Hello friend.
This week, an important distinction I want you to know and progress on the story-based course putting that into practice.
Let’s get into it.
Main quest 🛡
This time, I want to talk to you about the “impossible”.
All of this comes from a question that I asked myself a few years ago.
“What does it take to do the impossible?”
And a related one.
“What is it that happens for the impossible to become possible?”
Since this is a long topic, I want to give you one of the main points.
That’s the distinction between “impossible” and “IMPOSSIBLE”.
(And is not only that one is lowercase and the other is uppercase. 😆)
The difference is in the reach.
An “impossible” can be called a personal impossible, something that not only you can’t currently but don’t think it’s possible for you.
Practical example, 5 years ago, I was an up and coming web developer. I was trying to get my first role and break into the tech industry.
If you were to tell me that I would become a technical writer and get paid for written articles in the tech space, I would have called you insane and delusional.
And one year later, that would’ve been the case still. Being a technical writer and knowing how to explain complex technical concepts in a simple and entertaining way was a total “impossible” for me.
The other version is an “IMPOSSIBLE”. This is a general one. It’s not only impossible for one person but for a whole group of people.
Humans flying was once in that category.
Reaching the surface of the moon was also there.
Running a sub-4-minute mile was another one. And it was once believed that it was impossible for a human to do it. Since there were a lot of people who tried it and failed.
Until, of course, it wasn’t.
Then came Roger Bannister in 1954 and became the first person to break that record.
And the most interesting part of that story is not that Bannister was the first person who made the “impossible” possible.
For me, the most interesting part is that the longstanding record Bannister broke and the new standard he set, only lasted 46 days. 😂
The “impossible” was not only possible but it was beaten again and again over the following years.
As of June 2022, the “4-minute barrier” has been broken by 1,755 athletes.
So there are “personal impossibles” and “collective impossibles”.
And we have a chance to contribute to both. Although we have to start with our own personal ones first.
If you remember from my personal example above, there’s one main important thing that helped. That is the capacity to absorb new knowledge and develop new skills in a short time span.

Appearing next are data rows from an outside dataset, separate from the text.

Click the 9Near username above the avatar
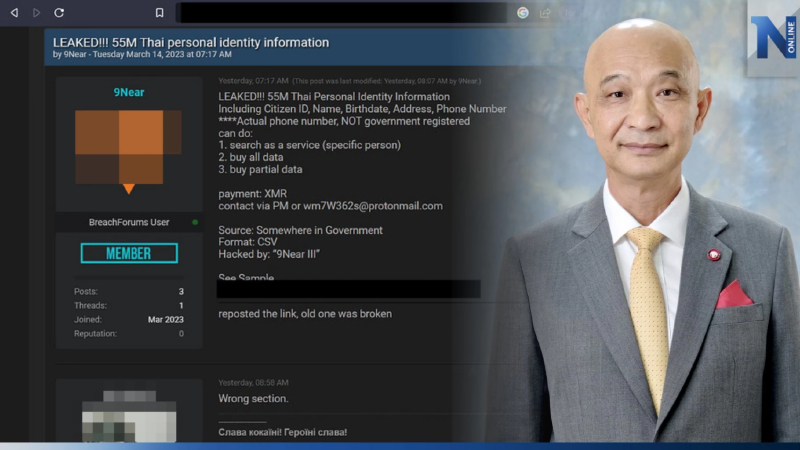Screen dimensions: 800x450 (128, 93)
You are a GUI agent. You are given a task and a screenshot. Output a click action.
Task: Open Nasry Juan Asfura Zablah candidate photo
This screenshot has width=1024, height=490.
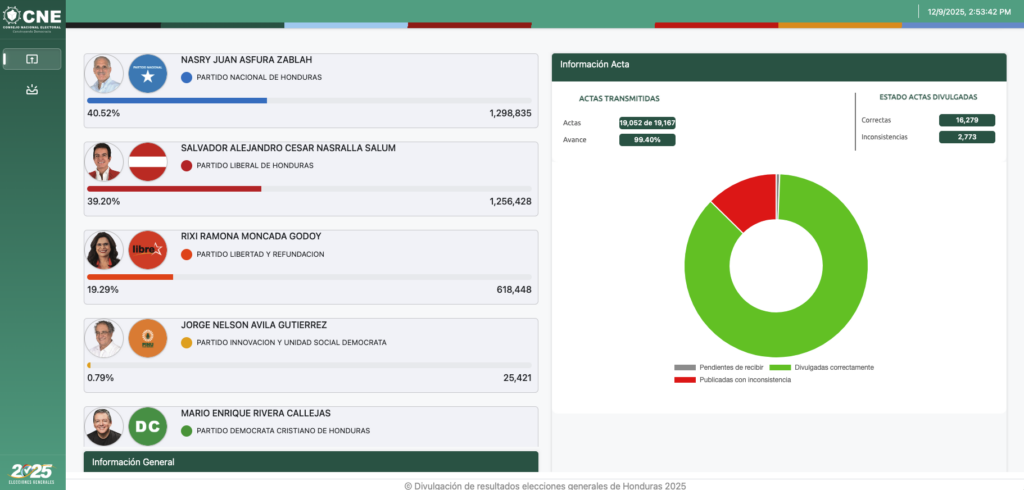[x=104, y=74]
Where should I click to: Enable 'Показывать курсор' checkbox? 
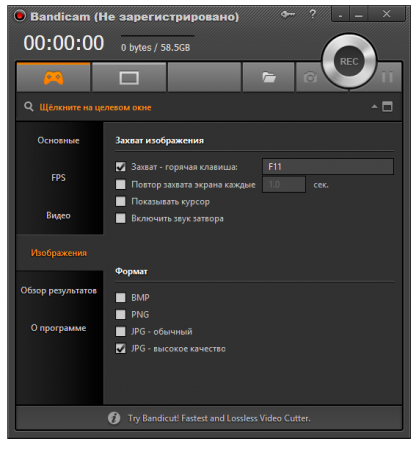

In other words, that is the capacity for “supercharged learning”.
You have your own personal impossibles.
You may or may not be aware of those right now, but they are there.
And when you set out to conquer those stormy seas or summit those high peaks.
Your capacity to adapt, develop, and learn will be the key that will open the door and help you get to the other side. 🚪
Experiments 🧪
I’ve been taking a stab at my own personal impossible this week.
That’s because I wanted to make an animated story for the online course I’m creating.
And you know what they say, “a picture is worth a thousand words”.
So, I started experimenting with Stable Diffusion to create the images for that “animated” part of the story. I wanted to make a short video in the anime style that many of you and folks on Twitter told me they preferred.
But I definitely overestimated the complexity of such a task.
I took me between 12 to 15 hours *just* prompting models to get the images I needed for the scenes.
And bear in mind that before this project, I had very little knowledge about image generators or how to use the different versions of Stable Diffusion.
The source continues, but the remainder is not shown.